Но критика в высшем смысле слова этой логики предпочтительно направлена на одну из ранних систем. Начиная с йенского периода, Гегель признал необходимым явное обсуждение философии рефлексии. Это обсуждение, первоначально проводившееся в специальных трактатах, уже перетекло в систематическую форму в «Феноменологии». Теперь оно проникает в логику, которая по своей сути была ориентирована на «Критику чистого разума». Опровергающее суждение кантианства пронизывает «Науку логики» от одного конца до другого. Оно относится к Канту так же, как первый крупный трактат Канта относился к Вольфу и Юму. Гегель видит в Канте, как Кант видел в Юме, своего предшественника; по его мнению, большая заслуга критики разума в том, что она обратила внимание на имманентную диалектическую природу разума. Однако по этой самой причине истинная критика разума может состоять только в самокритике разума. Опасность и ошибка заключаются не в том, что разум становится трансцендентальным, а в том, что он робко отходит от своего собственного содержания и фиксирует себя в трансцендентальных отношениях. Критику чистого разума нужно лишь довести до конца. Тогда ее негативный результат превращается в позитивный: критика разума трансформируется в систему разума.
И далее. Подобно спору с критикой, наука логики также имеет в своей основе спор с философией романтизма. По сути, она есть не что иное, как систематизация этих споров. Только она придает антиромантическому манифесту в предисловии к «Феноменологии» полное значение научного акта. То, чего феноменология достигает только благодаря своей методологической форме, она достигает благодаря самой материи, поскольку полностью поглощена обоснованием этой формы. Прошло то время, говорится в предисловии к «Логике», когда речь шла прежде всего о приобретении и утверждении нового философского принципа в его неразвитой интенсивности: отныне речь идет о развитии этого принципа в науку. К науке: и именно логика описывается как квинтэссенция и conditio sine qua non [основная предпосылка – wp] всей научной работы. Это именно чистая репрезентация метода, презираемого и игнорируемого романтической философией.

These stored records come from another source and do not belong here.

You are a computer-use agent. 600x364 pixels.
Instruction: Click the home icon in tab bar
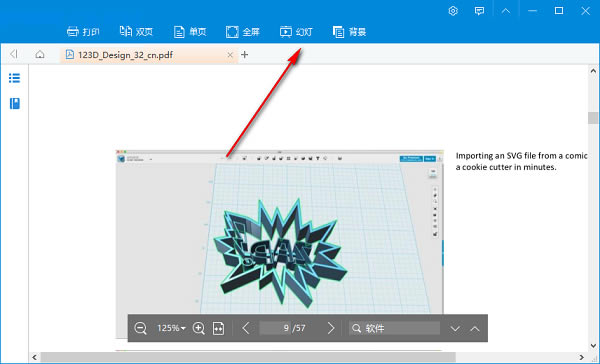click(40, 54)
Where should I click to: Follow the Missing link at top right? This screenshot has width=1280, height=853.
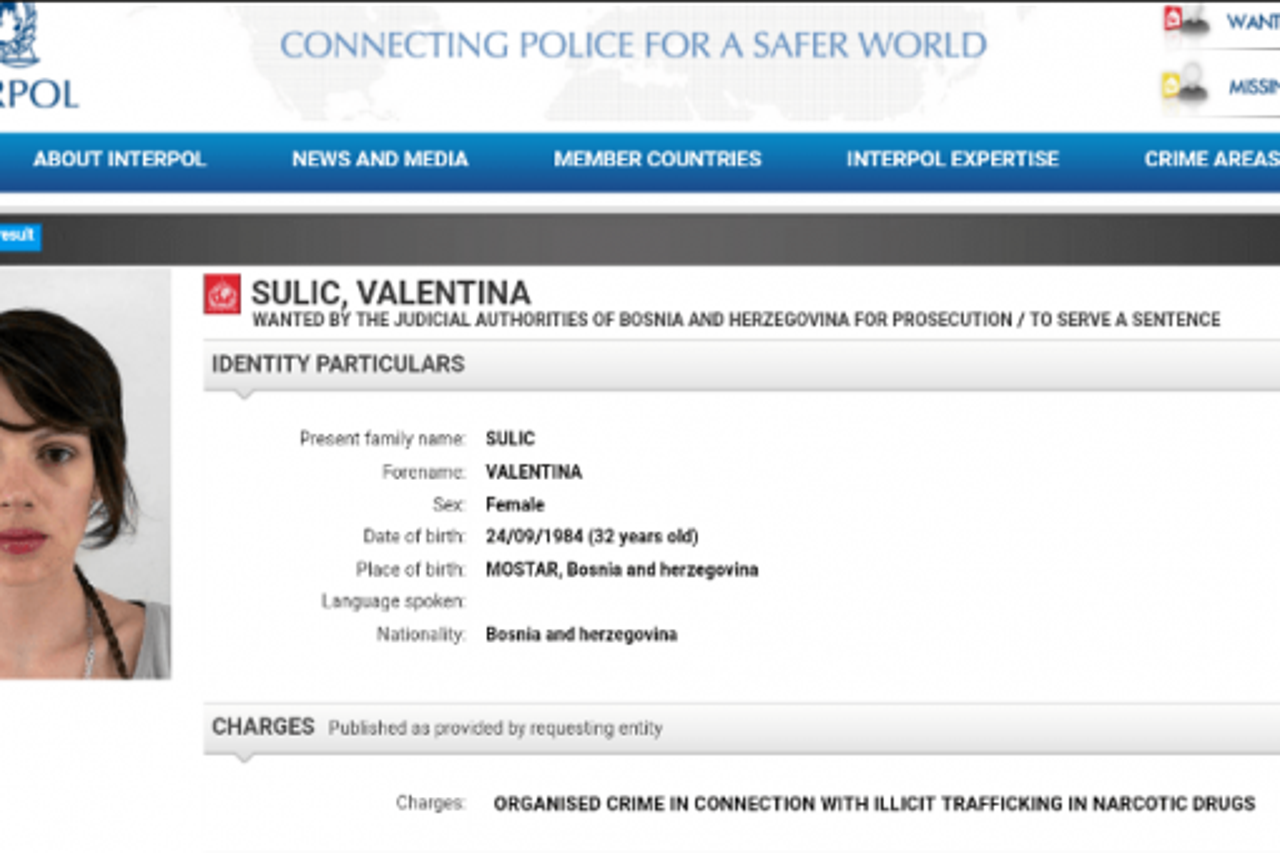click(1253, 87)
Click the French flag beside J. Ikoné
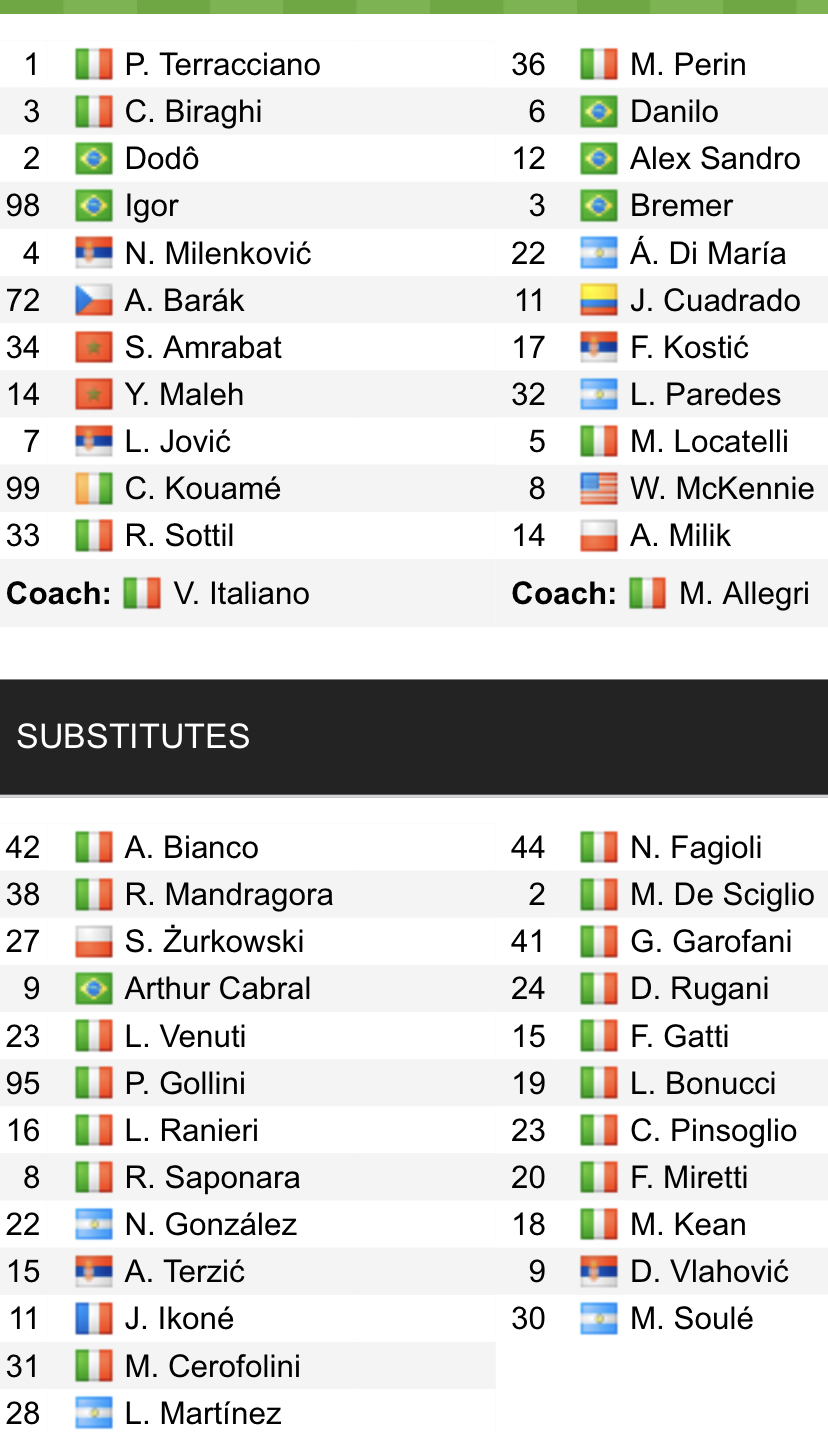 [93, 1318]
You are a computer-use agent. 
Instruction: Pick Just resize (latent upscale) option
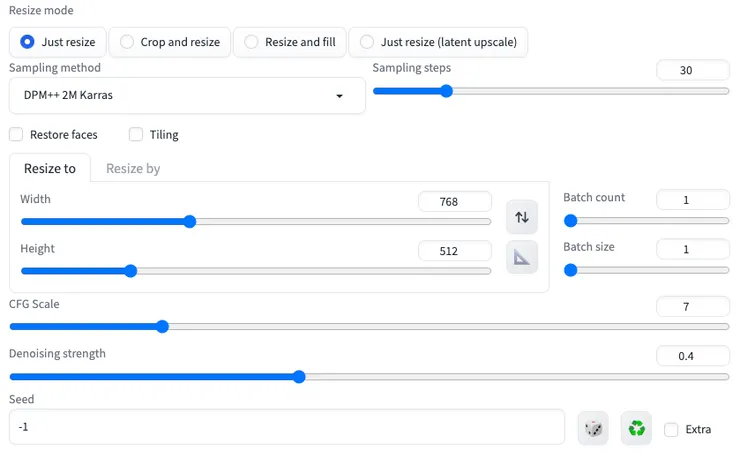point(367,42)
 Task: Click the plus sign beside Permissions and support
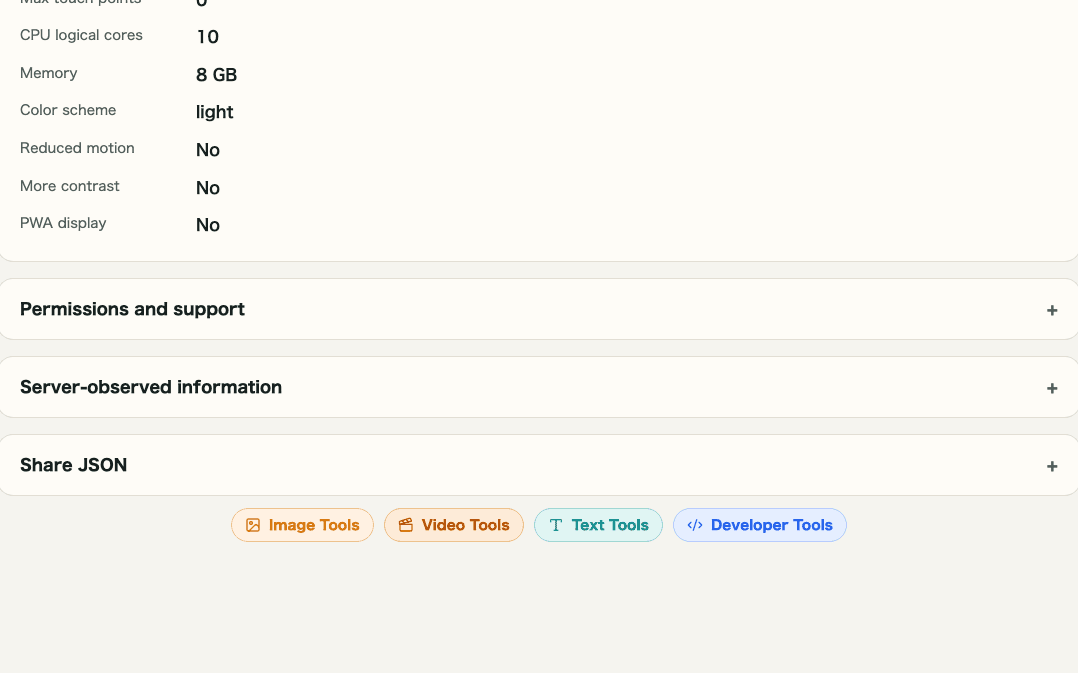pyautogui.click(x=1052, y=310)
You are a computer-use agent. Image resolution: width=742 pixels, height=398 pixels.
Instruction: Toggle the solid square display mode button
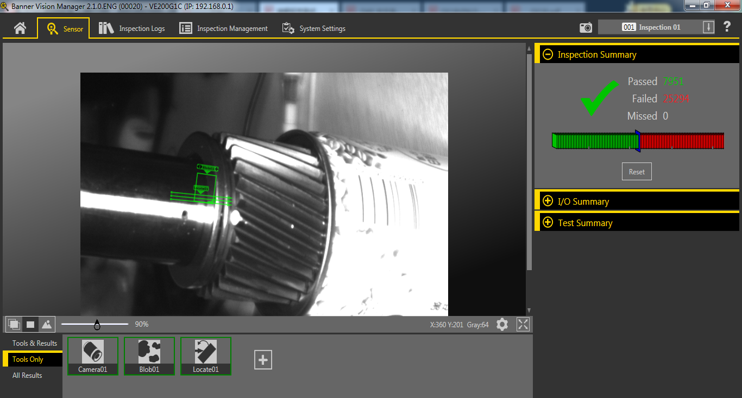point(30,324)
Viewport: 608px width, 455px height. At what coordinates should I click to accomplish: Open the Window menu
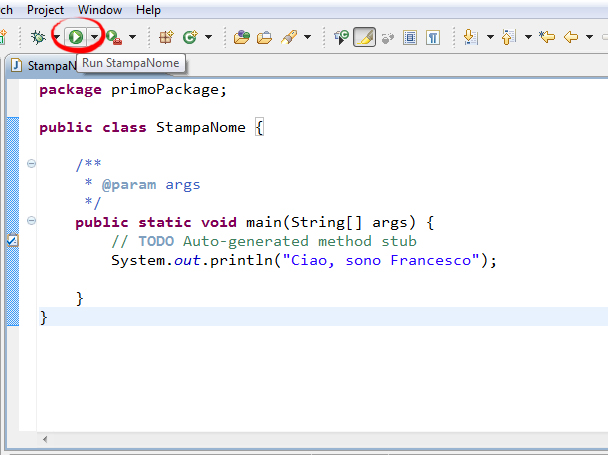[x=99, y=9]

Если в «Феноменологии» уже было отдано должное этой научности, то это было сделано для того, чтобы в конце вернуться к точке зрения Шеллинга. В логике эта точка зрения является отправной точкой для того, чтобы на этом пути создать содержание, о котором система тождества не имеет ни малейшего представления. Напротив, эта система с ее отсутствием метода и хозяйством, основанным исключительно на займах и кредитах, с ее грубым и лысым формализмом, благородной поверхностностью и остроумным безмыслием, подвергается нападкам по всем пунктам. Воздушные фигуры философии Шеллинга меркнут перед резко очерченными положениями этой логики. Более того, сам ее принцип остается позади на полпути, как преодоленный и прочно закрепившийся в подчиненной области мира мысли. Шеллинг так и не достиг того места, где эта логика применима. Но именно в этой логике Гегель обычно ищет суть своей и всей истинной философии.
Наконец, этот сильный акцент, который логическое произведение делает на предмете, которым занимается, связан с новым представлением о задаче всякого философского изложения и новым чувством литературной формы. Гегель лишь с трудом научился излагать свои мысли так, чтобы они были понятны другим. Феноменология», названная «Первой частью системы», должна была вызвать опасения, будет ли то, что она должна была представить, хоть сколько-нибудь доступно. Согласно первоначальному замыслу, три последующие и оригинальные части целого должны были быть представлены под названием «Вторая часть»: Логика, Философия природы и Философия разума должны были быть опубликованы вместе. Если бы этот план был реализован без паузы, было бы невозможно дать «Логике» ту тщательную и скрупулезную обработку, которую она получила сейчас. Нам пришлось бы читать всю философию Гегеля как вторую часть «Феноменологии», на языке, столь же громоздком и напряженном, как тот, что характерен для этой работы.